## Testo da leggere
Nella Scrittura, e non solo, spesso vediamo il tutto condensato in un frammento, così che, osservando il frammento, possiamo avere un’idea del tutto. Anche nell’episodio della trasfigurazione di Gesù troviamo riassunti alcuni tratti dell’intero progetto di Dio.

Un anticipo della gloria

Gesù sceglie Pietro, Giacomo e Giovanni e con loro sale su un alto monte, e lì manifesta la sua gloria; per i tre è un’esperienza talmente inattesa e beatificante che Pietro esclama: Signore, è bello per noi essere qui! Dobbiamo però considerare che Gesù non sceglie solo Pietro, Giacomo e Giovanni, sceglie anche ognuno di noi, infatti, fra i possibili esseri a cui poteva donare l’esistenza, ha scelto di dare l’esistenza anche a me, pur non essendo tenuto a darmela: In lui ci ha scelti prima della creazione del mondo (Ef 1, 4). Ma il fine di ogni esistenza intelligente è la beatitudine, e questa è data dalla visone della gloria di Dio e dall’esperienza di un reciproco amore; la visione poi, alimenta l’amore e l’amore potenzia la visione, inoltre, la beatitudine richiede che gli amanti stiano sempre insieme, per questo il nostro destino è un destino eterno. Quindi, quanto hanno vissuto Pietro, Giacomo e Giovanni, è una figura di quanto ognuno di noi è chiamato a vivere.

## Problema da risolvere
Nel testo sulla trasfigurazione, perché il nostro destino viene definito eterno? Spiegalo in una-tre frasi. Attieniti esclusivamente al testo.

(Voci da un dataset di puntamento)
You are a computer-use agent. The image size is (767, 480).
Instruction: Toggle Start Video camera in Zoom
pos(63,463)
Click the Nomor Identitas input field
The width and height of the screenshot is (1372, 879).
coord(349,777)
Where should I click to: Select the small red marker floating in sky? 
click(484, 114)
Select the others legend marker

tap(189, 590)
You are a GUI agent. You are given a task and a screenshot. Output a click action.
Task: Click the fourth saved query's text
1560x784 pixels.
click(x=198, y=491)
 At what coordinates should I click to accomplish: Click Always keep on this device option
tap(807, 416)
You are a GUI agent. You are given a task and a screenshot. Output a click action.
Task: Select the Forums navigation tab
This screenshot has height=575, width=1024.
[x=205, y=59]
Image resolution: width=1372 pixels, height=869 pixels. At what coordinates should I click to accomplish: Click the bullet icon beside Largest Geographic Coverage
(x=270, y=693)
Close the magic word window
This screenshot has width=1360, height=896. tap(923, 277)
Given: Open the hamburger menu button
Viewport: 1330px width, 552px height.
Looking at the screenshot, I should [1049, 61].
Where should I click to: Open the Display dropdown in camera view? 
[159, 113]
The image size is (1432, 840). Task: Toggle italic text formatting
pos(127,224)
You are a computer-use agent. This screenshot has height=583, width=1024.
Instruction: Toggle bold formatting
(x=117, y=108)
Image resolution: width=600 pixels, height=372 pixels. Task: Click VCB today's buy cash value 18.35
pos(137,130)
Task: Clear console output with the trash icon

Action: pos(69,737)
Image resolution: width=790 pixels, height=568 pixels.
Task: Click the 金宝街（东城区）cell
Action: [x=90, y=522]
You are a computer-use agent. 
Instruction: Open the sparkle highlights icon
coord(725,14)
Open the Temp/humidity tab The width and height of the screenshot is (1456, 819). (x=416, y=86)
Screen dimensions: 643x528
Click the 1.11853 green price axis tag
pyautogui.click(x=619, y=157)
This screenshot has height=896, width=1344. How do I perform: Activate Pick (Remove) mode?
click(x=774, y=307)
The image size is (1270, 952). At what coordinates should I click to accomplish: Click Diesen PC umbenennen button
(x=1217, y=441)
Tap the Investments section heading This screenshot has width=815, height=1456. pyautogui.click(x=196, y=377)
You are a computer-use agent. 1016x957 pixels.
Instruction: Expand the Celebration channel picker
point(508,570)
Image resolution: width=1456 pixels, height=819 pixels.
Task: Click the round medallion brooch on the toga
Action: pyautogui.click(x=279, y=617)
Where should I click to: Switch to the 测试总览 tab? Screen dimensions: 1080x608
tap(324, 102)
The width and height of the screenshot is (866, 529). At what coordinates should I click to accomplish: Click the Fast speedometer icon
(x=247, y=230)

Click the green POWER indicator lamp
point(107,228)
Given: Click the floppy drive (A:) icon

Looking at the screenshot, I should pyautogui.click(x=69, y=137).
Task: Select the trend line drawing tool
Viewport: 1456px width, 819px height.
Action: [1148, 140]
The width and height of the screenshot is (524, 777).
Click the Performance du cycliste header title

## Risultato dell'esercizio
Perché il fine di ogni esistenza intelligente è la beatitudine, data dalla visione della gloria di Dio e dall'esperienza di un amore reciproco. La beatitudine richiede che gli amanti stiano sempre insieme, e per questo il nostro destino è eterno.